A DECONSTRUCTION OF SEPKOSKI'S PHANEROZOIC MARINE EVOLUTIONARY FAUNAS BASED ON NEW DIVERSITY ESTIMATES

Paleobiologists have long been faced with either using raw diversity counts biased by variation in sample size or flattening those counts by imposing uniform sample size quotas. Item quota methods such as rarefaction undersample when richness rises because they effectively draw only those taxa with a fixed minimum frequency, and adding more taxa lowers the relative frequency of the existing ones. We need to recast the problem in terms of frequency distribution coverage: if each taxon has a share of the underlying distribution, then the sum of the shares represented by the taxa in a subsample is the coverage. The new shareholder quorum subsampling method (SQ) involves drawing collections and crediting shares up to a fixed coverage level (quorum). Unlike rarefaction, SQ is perfectly accurate as long as additions and subtractions to the abundance distribution are random (as is easily shown by simulation). SQ produces a global Phanerozoic marine invertebrate diversity curve from the Paleobiology Database that is similar in many important ways to a recently published one, with no large difference between peak early Paleozoic and Cenozoic diversity.
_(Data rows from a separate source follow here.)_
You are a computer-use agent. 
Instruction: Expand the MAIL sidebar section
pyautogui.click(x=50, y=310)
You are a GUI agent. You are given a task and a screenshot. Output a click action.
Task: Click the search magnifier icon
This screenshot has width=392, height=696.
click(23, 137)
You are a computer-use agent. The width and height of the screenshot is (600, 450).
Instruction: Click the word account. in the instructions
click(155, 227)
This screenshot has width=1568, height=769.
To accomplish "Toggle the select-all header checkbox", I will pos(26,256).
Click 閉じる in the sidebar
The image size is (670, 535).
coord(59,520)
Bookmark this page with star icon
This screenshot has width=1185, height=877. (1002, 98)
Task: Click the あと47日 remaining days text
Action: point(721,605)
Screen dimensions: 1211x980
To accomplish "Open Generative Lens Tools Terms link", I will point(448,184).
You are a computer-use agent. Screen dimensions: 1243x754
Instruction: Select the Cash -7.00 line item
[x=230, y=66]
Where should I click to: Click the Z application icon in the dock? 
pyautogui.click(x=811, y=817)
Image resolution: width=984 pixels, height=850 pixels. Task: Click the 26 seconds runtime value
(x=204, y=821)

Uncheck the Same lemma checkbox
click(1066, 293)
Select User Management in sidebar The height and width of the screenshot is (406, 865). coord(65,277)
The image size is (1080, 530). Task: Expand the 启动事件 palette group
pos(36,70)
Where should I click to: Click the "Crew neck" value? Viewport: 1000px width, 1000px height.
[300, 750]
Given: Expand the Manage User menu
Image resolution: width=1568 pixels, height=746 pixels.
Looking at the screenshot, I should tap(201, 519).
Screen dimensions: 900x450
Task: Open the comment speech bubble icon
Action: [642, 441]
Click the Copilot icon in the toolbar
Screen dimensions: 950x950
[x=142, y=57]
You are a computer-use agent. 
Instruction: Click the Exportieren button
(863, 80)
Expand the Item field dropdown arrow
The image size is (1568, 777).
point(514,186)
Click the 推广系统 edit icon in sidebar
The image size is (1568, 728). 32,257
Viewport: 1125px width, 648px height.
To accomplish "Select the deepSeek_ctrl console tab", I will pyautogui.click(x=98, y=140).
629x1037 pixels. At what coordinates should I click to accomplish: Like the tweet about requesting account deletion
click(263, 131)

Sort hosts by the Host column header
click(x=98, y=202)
However, it does have a much higher amplitude. Analyzing all the major taxonomic groups separately and then summing their counts recovers the same high-amplitude global pattern (a result that could not have been obtained with rarefaction because its quotas are incommensurate across data sets). Multivariate analysis of the separate curves identifies some associations that resemble Sepkoski's three evolutionary faunas, but there are large differences between members of the same fauna. For example, the "Modern" groups Bryozoa and Gastropoda underwent large Cretaceous radiations but the associated class Bivalvia increased slowly throughout the entire post-Paleozoic. A semiparametric maximum likelihood method demonstrates that density dependent or otherwise complex dynamic models fit the curves for most major groups much better than either random walks or simple exponential growth coefficients. Coupling of curves does not improve the fits. Thus, it appears that overall tracking of a clearly visible but variable carrying capacity emerges from simpler but still strongly logistic dynamics that operate at lower taxonomic ranks.